Bundan sonra ise; Sevdiğimiz, dünya oldu. Mal, mülk oldu. Ve sevgimiz içinde ise makam ayrı bir yer aldı. Makam öncesi mütevazi olan kişi ve kişiler. Makamda ise kibirli kişiler oldular. Ya kardeşim sen dün ne güzel insandın, bugün ne oldu sana dediğimiz insanlar yok mu..? Ne oldu bize ki, dünkü halimizi kaybettik. ? Gerçeği neden bırakıp, yansımalarla uğraşarak kendimizi kaybettik..
Peki bizi yanıltan şey nedir..? Yaptığımız günahlar mı..? Neden Hakikate kapatıyoruz gözlerimizi. ? Bu konuda hep bir düşünelim nerde sorun var. ? Sorun nerde mi. ?
Biz, birbirimize olan muhabbeti kardeşliğimizi, samimiyetimizi kaybettik. Ama, Dünya'ya olan muhabbet devam etti. Bu konuda Cenabı Mevla buyuruyor ki, ”Allah’a ve ahiret gününe (hesap gününe) iman edenler ya hayır (hakikat) konuşsun yahut sükut etsin (hakikati dinlesin) ” diyor .
Peygamber Efendimiz (sav) ise Allah, Müminin sükutuna bile tefekkür etmesi şeklinde bir hakikat payı bırakmıştır. Bizler ise kelamda bile hakikati kaybettik…

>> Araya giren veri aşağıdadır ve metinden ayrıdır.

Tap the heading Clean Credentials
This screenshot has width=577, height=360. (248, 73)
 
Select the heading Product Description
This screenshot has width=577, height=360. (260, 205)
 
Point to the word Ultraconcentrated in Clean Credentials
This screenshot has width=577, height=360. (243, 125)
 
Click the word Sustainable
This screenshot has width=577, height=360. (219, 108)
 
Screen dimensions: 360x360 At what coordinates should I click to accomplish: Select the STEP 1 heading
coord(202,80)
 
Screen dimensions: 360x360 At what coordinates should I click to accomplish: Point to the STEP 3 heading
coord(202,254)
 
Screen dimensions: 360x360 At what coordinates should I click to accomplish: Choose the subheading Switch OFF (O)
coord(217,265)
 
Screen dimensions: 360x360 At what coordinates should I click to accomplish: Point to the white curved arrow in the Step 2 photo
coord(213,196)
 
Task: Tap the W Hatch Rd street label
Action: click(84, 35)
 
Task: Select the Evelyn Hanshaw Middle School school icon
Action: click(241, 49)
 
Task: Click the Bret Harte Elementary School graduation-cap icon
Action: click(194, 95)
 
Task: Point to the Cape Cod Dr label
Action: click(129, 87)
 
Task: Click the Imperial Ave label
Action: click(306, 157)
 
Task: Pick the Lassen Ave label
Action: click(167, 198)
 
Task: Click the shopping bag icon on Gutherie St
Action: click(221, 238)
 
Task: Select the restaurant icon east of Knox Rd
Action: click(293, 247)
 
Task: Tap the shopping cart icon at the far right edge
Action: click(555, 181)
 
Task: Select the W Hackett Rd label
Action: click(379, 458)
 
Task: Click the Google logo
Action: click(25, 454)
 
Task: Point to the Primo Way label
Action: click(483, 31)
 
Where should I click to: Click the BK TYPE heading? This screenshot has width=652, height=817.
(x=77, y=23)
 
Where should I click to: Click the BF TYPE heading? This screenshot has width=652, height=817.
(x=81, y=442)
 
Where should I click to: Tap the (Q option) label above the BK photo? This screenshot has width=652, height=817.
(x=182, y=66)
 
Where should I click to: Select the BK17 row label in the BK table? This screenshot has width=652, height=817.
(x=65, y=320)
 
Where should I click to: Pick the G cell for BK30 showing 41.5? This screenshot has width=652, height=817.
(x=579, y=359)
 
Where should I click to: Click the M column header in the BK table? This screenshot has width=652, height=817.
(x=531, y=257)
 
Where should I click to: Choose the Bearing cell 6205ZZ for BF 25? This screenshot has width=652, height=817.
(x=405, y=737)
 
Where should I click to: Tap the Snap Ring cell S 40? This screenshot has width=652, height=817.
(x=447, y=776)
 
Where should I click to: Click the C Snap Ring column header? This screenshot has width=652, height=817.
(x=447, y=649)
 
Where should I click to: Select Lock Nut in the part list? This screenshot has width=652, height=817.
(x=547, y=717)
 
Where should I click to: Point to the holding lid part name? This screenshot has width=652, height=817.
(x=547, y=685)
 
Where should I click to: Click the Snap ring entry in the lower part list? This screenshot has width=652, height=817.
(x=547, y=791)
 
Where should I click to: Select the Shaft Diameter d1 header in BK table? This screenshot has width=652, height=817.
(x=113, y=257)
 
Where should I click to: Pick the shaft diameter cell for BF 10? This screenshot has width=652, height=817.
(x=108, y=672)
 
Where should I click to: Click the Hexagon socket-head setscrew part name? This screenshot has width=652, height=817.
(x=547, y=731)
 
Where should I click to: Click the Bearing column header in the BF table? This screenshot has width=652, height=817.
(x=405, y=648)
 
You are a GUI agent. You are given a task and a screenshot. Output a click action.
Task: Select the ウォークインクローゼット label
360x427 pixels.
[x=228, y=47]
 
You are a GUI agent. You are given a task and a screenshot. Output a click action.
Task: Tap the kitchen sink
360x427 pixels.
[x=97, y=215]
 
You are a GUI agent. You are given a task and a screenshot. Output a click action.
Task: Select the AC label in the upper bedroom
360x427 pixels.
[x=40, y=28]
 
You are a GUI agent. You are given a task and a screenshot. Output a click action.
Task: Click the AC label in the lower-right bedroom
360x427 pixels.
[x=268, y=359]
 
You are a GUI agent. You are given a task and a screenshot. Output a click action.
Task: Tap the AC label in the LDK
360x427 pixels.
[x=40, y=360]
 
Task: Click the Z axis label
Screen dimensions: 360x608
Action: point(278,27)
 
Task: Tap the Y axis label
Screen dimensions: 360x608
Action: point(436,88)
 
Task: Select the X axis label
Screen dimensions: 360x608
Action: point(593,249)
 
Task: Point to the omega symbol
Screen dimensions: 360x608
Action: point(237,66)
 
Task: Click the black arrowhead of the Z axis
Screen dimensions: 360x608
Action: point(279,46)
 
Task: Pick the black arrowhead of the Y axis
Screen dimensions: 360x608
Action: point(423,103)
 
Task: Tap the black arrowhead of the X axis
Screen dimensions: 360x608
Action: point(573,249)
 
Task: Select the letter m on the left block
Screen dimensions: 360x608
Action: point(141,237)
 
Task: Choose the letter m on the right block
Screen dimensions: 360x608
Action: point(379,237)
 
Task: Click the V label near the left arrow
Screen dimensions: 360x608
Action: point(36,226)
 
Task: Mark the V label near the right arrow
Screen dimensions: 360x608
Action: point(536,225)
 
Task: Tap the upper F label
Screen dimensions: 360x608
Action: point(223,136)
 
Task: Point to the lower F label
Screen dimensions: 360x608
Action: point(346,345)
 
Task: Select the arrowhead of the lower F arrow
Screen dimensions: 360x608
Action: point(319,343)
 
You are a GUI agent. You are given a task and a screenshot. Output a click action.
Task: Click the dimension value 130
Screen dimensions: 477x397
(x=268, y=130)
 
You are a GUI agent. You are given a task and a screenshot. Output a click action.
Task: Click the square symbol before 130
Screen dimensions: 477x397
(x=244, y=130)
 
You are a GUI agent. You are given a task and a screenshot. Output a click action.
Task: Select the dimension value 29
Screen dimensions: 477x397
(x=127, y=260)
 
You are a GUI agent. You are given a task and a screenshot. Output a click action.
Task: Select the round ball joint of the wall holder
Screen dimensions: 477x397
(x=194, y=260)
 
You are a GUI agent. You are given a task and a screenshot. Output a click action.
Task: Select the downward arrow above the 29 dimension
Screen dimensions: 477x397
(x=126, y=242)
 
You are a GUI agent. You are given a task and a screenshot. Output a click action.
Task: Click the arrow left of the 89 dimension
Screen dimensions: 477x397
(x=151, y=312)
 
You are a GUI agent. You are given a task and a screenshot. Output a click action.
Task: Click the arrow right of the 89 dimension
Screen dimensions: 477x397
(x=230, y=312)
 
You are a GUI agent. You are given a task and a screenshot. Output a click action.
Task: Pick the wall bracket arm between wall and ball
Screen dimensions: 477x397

Sezai Karakoç ise biz, işte kaybettiğimiz bu hakikatin peşindeyiz.” Cüneyd-i Bağdadi der ki; "Çölde bir ağacın altında bir gence rastladım. Ona `burada niçin oturursun` ? dedim. O da: `Burada bir hâl kaybettim` dedi. Onu terk edip, hacca gittim. Hacdan döndüğümde, bir de ne göreyim?
Genç, o ağaca yakın bir yere geçmiş. Ona `burada oturmana sebep nedir` ? dedim. Aradığım hâli bu yerde buldum ve burada kaldım` dedi.” Cüneyd-i Bağdadi şöyle devam eder: “Bu iki halden hangisi, kaybettiği haline sarılması mı? Yoksa muradına kavuştuğu yere sarılması mı?daha şereflidir, bilmiyorum.”
“Cüneyd`i Bagdadi’nin dediği gibi biz de bilmiyoruz. O ağacın altında mı beklemeliyiz, yerimizi mi değiştirmeliyiz, bilmiyoruz. Bir yanımız diyor ki; Kaybettiğimiz hâlimizi o ağacın altında kaybettik. Sadakatle beklememiz lazım. Bekleyelim, doğruya bu yakışır.
Diğer yanımız itiraz ediyor: Kaybettiğimiz hâlimizi o ağacın altında kaybettik. Artık burada durmamamız lazım. Bereket gitti buradan, nasip burada kesildi. Ne alındıysa buradayken alındı. Ne kaybettiysek burada olduğumuz için kaybettik. Gidelim, akıllıya bu yakışır.”